# Geometric Series

## Geometric sequence is

The geometric sequence is a sequence in which each term has a constant(common) ratio to its preceding term.
For example, the geometric sequence with the first term ‘a’ and the common ratio ‘r’ is as follows.

$a,\quad ar,\quad a{ r }^{ 2 },\quad a{ r }^{ 3 },\quad a{ r }^{ 4 }…$

If the common ratio is greater than ‘1’, the sequence value will increase.
For example, if the first term is ‘1’ and the common ratio is ‘2.’

$1,\quad 2,\quad 2^{ 2 },\quad { 2 }^{ 3 },\quad { 2 }^{ 4 }…$

If the common ratio is a value between 0 and 1, the sequence’s value becomes smaller and smaller.
For example, if the first term is ‘1’ and the common ratio is ‘0.5 (= 1/2)’,

$1, 0.5, 0.5^{ 2 }, { 0.5 }^{ 3 }, 0.5^{ 4 }… = 1, \frac { 1 }{ 2 } ,\frac { 1 }{ 4 } , \frac { 1 }{ 8 } , \frac { 1 }{ 16 } …$

Geometric sequences have the following characteristics according to the common ratio ‘r’.

1. r > 1 : The value of the term is increasingly larger.
2. r = 1 : All the terms are has same value.
3. 0 < r < 1 : The value of the term becomes smaller and becomes exponentially closer to 0.
4. r = 0 : All terms excluding the first term are zero.
5. -1 < r < 0 : The minus (-) sign is alternately displayed, and it approaches zero exponentially.
6. r = -1 : The absolute value of the term is the same, but the minus (-) sign is alternately displayed.
7. r < -1 : The value of the term becomes larger and the minus (-) symbol is displayed alternately.

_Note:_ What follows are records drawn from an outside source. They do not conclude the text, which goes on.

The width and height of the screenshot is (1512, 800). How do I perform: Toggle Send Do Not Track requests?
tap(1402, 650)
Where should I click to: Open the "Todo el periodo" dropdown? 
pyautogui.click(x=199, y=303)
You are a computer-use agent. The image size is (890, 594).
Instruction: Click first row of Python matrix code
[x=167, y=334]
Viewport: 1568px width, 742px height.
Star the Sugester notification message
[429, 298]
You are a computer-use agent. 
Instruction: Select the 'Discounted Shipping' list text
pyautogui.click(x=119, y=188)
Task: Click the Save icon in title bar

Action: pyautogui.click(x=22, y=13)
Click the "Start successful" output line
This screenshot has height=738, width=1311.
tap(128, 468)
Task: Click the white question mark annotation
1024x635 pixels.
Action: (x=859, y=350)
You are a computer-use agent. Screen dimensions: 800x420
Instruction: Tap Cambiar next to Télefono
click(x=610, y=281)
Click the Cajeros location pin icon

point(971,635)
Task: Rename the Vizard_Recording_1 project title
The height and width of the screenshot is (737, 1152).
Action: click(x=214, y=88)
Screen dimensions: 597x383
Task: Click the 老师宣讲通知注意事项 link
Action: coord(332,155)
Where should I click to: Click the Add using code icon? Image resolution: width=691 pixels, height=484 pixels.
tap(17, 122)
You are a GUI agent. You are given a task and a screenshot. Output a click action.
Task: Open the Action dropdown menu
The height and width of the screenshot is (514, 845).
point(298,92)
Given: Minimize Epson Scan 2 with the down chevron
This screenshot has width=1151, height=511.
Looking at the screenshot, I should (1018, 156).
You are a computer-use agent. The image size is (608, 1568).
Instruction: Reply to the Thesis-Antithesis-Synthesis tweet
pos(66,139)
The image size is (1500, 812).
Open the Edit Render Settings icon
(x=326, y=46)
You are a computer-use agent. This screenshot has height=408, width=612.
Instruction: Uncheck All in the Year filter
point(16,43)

## Infinite geometric series

Continuing to add the terms of the geometric sequence, it becomes an infinite geometric series.
If the common ratio is 1 or more, the geometric series will infinitely increase. Conversely, if the common ratio’s absolute value is smaller than 1, the geometric series tends to approach a fixed value.